Mrs Clinton looked likely to win at least 226 electoral votes, leaving her needing 44 votes to pick up from the 132 votes at stake in "toss-up" states such as Florida, North Carolina, Virginia, Ohio, Iowa, Arizona, Colorado and Nevada, according to estimates by RealClearPolitics.

Mr Trump, on the other hand, has a steeper path to climb, looking likely to win 180 electoral votes and so needing 90 of the 132 votes from the current battleground states, the website showed.

Both candidates are focusing their final campaign efforts on those crucial states.

Focus on battlegrounds

Mrs Clinton has been spending a lot of time in Florida, which yields a rich haul of 29 electoral votes.

In a tight race there, the RealClearPolitics average of polls from Florida put Mr Trump one point ahead of Mrs Clinton.

"No state is more important, and it's close," a Clinton aide told reporters yesterday. "It's a state that Trump has to win ... we don't believe he has any path without Florida."

Mrs Clinton's campaign says it has always expected a close race, and for polls to tighten further in its final days, independent of the announcement last Friday of a renewed FBI review of emails that might pertain to her use of a private email server.

Today and tomorrow, Mrs Clinton was set to campaign in Nevada, a swing state, and Arizona, a traditional Republican stronghold that the campaign believes Mrs Clinton can win this year.

Mr Trump, holding events in Florida today, told a rally in Miami he was winning in opinion polls in the state but urged the crowd to act as though he was behind.

"Don't believe it, don't believe it get out there and vote. Pretend we're slightly behind," Mr Trump said.

Mr Trump hit many of the same themes he has hammered all week, saying Mrs Clinton is dishonest and would be swamped by investigations if she won the White House.
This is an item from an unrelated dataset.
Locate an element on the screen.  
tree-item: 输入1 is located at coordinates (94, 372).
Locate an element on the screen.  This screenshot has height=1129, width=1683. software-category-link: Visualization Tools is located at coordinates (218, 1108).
His closing argument includes promises to roll back regulation, beef up immigration rules and root out wrongdoing in Washington by cracking down on lobbying.

Yesterday, he used the first day of the annual sign-up period for coverage under the Affordable Care Act to criticise President Barack Obama's signature healthcare law, vowing that if elected he would ask politicians to start working on a plan to replace it even before the 20 January inauguration.